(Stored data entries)
______

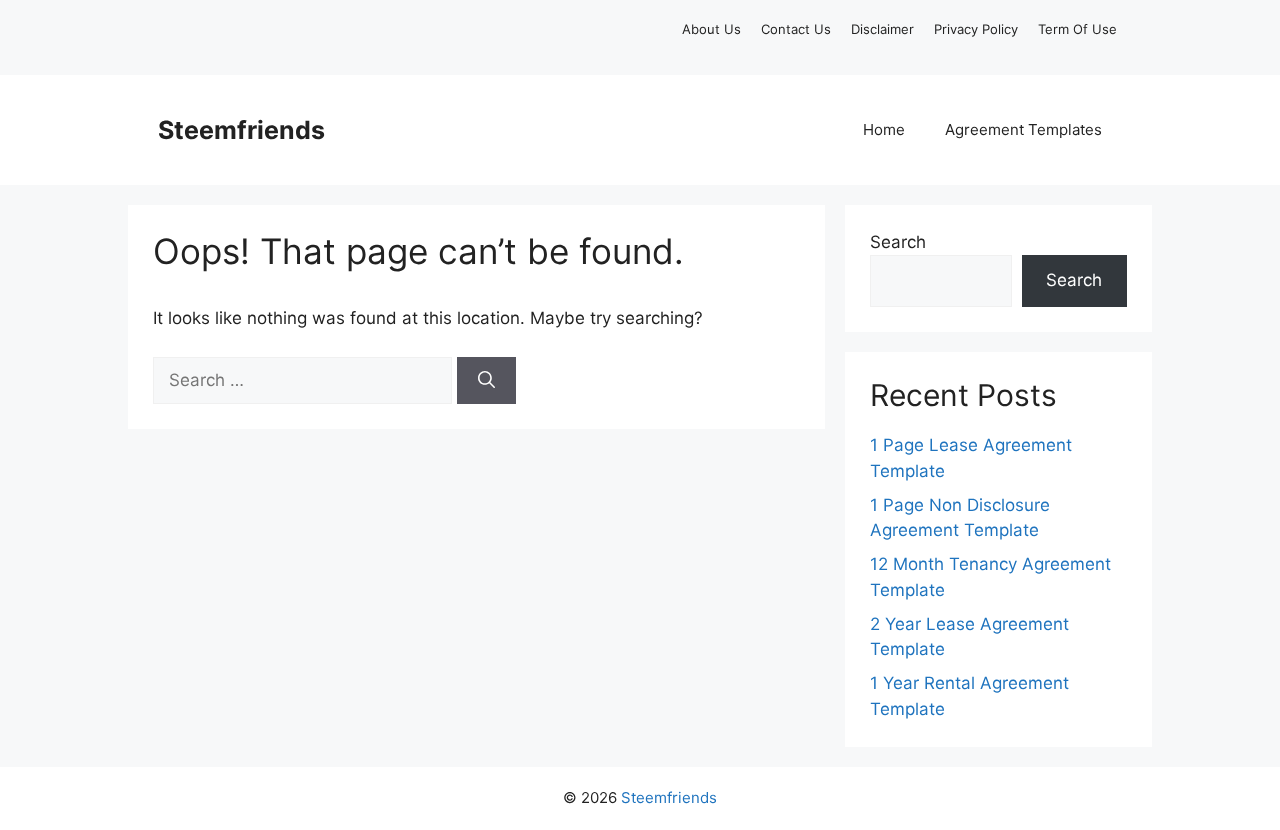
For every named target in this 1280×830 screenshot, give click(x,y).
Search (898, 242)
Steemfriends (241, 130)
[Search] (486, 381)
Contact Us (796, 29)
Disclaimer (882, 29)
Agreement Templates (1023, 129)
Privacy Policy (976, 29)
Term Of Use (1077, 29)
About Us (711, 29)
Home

______

▶ [YOUR INSTRUCTIONS]
With the pictures omitted, repeat the full set of records above exactly.

▶ [ANSWER FOR THIS EXERCISE]
For every named target in this 1280×830 screenshot, give click(x,y).
Search (898, 242)
Steemfriends (241, 130)
[Search] (486, 381)
Contact Us (796, 29)
Disclaimer (882, 29)
Agreement Templates (1023, 129)
Privacy Policy (976, 29)
Term Of Use (1077, 29)
About Us (711, 29)
Home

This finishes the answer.